■ **Problems**
**a)** Transcribe the Gauss-Seidel post word for word, starting at "I want to have" and ending at "no good method.".
**b)** According to the Gauss-Seidel post, how small does the writer want the error of the solution to be?

■ **Source**
6

I want to have an estimation, that my solution has an error, let's say less than 1e-8.

Usually, I stop the Gauss-Seidel algorithm, when the residual is "small enough" and this is already the problem. How do I know when the residual is small enough, because even when the residual is small, the solution may still have too much error. So this is no good method.

What do you use as stopping criterion?

On another website (math-linux.com) I found a stopping criterion: $$ \|r\|/\|b\|\leq \epsilon $$ But again, what theory is behind that?

■ **Data block**
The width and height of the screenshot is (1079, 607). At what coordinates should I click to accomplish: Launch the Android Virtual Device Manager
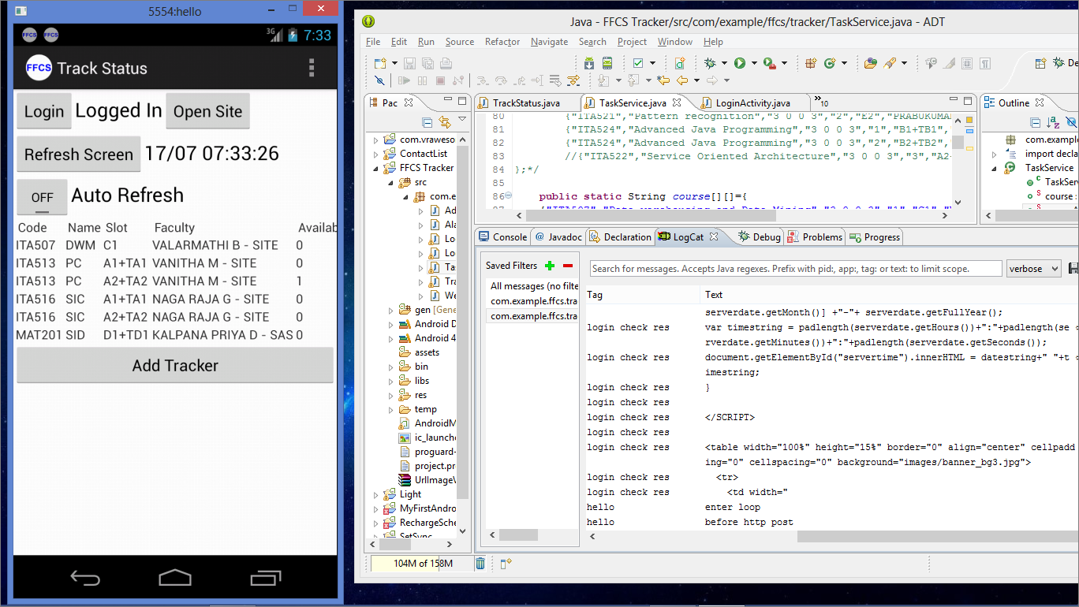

■ **List of solutions**
**a)**
I want to have an estimation, that my solution has an error, let's say less than 1e-8.

Usually, I stop the Gauss-Seidel algorithm, when the residual is "small enough" and this is already the problem. How do I know when the residual is small enough, because even when the residual is small, the solution may still have too much error. So this is no good method.

**b)** Less than 1e-8.